▸ ASSIGNED TASK
In the material below, the required lines run from the one containing "Как выбрать памятник? (52, 2049)" through the one containing "186-205 см. (53, 1212)". Copy those lines exactly, ends included, and nothing else.

▸ DATA RECORDS
BEGIN
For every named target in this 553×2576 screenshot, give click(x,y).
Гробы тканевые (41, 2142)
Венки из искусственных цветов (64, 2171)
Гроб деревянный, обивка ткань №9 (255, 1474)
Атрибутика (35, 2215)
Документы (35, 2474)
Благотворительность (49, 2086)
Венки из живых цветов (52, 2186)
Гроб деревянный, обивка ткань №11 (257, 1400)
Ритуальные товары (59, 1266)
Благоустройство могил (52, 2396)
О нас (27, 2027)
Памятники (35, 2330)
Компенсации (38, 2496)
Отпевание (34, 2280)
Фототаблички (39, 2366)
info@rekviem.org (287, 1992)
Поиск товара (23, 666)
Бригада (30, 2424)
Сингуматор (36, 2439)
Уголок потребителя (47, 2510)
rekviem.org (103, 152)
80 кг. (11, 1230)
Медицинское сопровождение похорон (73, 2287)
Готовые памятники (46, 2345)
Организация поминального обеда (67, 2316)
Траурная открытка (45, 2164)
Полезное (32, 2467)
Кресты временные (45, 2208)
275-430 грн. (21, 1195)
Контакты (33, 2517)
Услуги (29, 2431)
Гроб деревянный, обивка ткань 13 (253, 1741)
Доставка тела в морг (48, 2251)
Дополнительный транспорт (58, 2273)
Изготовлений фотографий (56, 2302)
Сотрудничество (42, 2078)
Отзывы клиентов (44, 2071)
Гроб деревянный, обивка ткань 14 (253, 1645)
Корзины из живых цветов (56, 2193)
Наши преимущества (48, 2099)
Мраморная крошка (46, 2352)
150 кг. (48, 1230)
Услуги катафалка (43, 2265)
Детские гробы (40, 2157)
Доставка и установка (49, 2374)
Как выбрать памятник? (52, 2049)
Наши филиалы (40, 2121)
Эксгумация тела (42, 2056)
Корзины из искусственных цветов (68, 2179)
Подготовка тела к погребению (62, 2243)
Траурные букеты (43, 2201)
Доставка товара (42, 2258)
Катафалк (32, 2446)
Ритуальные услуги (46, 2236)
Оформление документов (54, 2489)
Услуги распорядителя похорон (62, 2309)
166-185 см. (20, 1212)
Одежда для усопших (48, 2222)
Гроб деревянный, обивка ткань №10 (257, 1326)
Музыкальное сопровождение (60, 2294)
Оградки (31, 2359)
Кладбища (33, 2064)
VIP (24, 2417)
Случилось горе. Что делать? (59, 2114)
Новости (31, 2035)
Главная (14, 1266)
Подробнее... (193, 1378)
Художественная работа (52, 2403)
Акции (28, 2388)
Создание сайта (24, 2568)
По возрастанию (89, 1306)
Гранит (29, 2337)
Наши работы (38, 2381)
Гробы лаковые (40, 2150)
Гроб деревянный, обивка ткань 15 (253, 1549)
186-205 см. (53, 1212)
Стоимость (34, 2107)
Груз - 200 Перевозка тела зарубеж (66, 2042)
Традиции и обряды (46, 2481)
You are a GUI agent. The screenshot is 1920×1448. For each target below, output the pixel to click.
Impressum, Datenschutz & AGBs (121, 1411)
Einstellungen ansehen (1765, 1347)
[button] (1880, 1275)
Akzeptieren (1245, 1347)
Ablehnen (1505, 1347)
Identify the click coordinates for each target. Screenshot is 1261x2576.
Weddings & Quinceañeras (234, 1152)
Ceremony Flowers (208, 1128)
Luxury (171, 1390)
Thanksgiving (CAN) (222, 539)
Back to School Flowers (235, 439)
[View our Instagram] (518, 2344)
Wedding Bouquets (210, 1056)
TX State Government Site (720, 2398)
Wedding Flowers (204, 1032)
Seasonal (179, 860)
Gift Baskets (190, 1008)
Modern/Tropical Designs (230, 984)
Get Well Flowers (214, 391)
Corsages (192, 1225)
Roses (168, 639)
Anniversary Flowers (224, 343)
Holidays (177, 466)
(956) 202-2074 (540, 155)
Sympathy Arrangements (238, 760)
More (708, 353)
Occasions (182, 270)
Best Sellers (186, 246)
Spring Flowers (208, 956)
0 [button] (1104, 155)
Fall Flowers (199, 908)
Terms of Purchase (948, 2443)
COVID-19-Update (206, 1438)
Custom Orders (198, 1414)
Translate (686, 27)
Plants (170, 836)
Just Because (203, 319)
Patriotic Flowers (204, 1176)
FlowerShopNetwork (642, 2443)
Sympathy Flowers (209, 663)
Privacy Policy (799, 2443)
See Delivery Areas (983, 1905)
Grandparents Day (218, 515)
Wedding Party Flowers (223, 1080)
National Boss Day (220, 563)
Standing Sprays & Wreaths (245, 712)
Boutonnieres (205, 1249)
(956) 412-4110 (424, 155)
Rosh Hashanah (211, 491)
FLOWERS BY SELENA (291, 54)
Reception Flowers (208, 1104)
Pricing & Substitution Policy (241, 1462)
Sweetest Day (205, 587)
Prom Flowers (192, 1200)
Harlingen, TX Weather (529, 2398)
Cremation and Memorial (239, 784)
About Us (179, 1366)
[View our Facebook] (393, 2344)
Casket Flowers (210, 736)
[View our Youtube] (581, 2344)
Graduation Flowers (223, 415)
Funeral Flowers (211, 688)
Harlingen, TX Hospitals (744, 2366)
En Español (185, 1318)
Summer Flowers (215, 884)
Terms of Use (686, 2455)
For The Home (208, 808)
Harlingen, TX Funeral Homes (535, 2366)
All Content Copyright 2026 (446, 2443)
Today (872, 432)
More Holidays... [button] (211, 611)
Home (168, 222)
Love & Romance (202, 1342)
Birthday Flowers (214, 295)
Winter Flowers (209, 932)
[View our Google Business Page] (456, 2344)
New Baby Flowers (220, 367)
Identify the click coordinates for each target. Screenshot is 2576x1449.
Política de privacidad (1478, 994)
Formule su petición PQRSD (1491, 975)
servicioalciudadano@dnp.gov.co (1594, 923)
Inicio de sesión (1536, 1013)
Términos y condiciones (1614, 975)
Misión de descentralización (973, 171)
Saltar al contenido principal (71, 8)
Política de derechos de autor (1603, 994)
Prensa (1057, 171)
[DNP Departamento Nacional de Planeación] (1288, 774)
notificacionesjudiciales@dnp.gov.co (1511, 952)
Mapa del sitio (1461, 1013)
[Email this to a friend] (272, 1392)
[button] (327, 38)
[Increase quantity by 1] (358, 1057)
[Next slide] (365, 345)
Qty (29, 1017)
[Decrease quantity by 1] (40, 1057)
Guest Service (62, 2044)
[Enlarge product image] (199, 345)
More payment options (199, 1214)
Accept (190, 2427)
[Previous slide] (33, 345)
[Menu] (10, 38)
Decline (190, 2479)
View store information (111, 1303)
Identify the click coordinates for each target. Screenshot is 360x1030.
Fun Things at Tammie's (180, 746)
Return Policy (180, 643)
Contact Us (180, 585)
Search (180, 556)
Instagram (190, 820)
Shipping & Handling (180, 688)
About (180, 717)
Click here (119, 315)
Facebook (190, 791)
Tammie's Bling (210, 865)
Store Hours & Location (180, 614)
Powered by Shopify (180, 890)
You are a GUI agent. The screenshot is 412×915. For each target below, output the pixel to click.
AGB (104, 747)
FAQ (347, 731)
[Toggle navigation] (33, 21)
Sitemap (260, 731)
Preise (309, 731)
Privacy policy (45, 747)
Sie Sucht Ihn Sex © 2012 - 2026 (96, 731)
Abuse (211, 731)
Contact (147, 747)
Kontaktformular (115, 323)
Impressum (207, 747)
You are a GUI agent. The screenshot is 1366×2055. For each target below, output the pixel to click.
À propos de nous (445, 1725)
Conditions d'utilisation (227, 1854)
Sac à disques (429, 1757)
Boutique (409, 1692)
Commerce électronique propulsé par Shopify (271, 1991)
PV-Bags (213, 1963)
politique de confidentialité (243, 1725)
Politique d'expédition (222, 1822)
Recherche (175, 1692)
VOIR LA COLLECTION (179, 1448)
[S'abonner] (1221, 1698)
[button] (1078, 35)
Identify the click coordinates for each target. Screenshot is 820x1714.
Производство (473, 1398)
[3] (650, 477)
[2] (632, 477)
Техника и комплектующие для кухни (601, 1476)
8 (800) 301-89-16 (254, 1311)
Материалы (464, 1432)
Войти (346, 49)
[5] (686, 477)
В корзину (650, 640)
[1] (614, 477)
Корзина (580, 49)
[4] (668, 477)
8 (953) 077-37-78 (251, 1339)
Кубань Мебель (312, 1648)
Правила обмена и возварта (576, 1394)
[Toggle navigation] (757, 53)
END
▸ ANSWER TO THIS TASK
Как выбрать памятник? (52, 2049)
Наши филиалы (40, 2121)
Эксгумация тела (42, 2056)
Корзины из искусственных цветов (68, 2179)
Подготовка тела к погребению (62, 2243)
Траурные букеты (43, 2201)
Доставка товара (42, 2258)
Катафалк (32, 2446)
Ритуальные услуги (46, 2236)
Оформление документов (54, 2489)
Услуги распорядителя похорон (62, 2309)
166-185 см. (20, 1212)
Одежда для усопших (48, 2222)
Гроб деревянный, обивка ткань №10 (257, 1326)
Музыкальное сопровождение (60, 2294)
Оградки (31, 2359)
Кладбища (33, 2064)
VIP (24, 2417)
Случилось горе. Что делать? (59, 2114)
Новости (31, 2035)
Главная (14, 1266)
Подробнее... (193, 1378)
Художественная работа (52, 2403)
Акции (28, 2388)
Создание сайта (24, 2568)
По возрастанию (89, 1306)
Гранит (29, 2337)
Наши работы (38, 2381)
Гробы лаковые (40, 2150)
Гроб деревянный, обивка ткань 15 (253, 1549)
186-205 см. (53, 1212)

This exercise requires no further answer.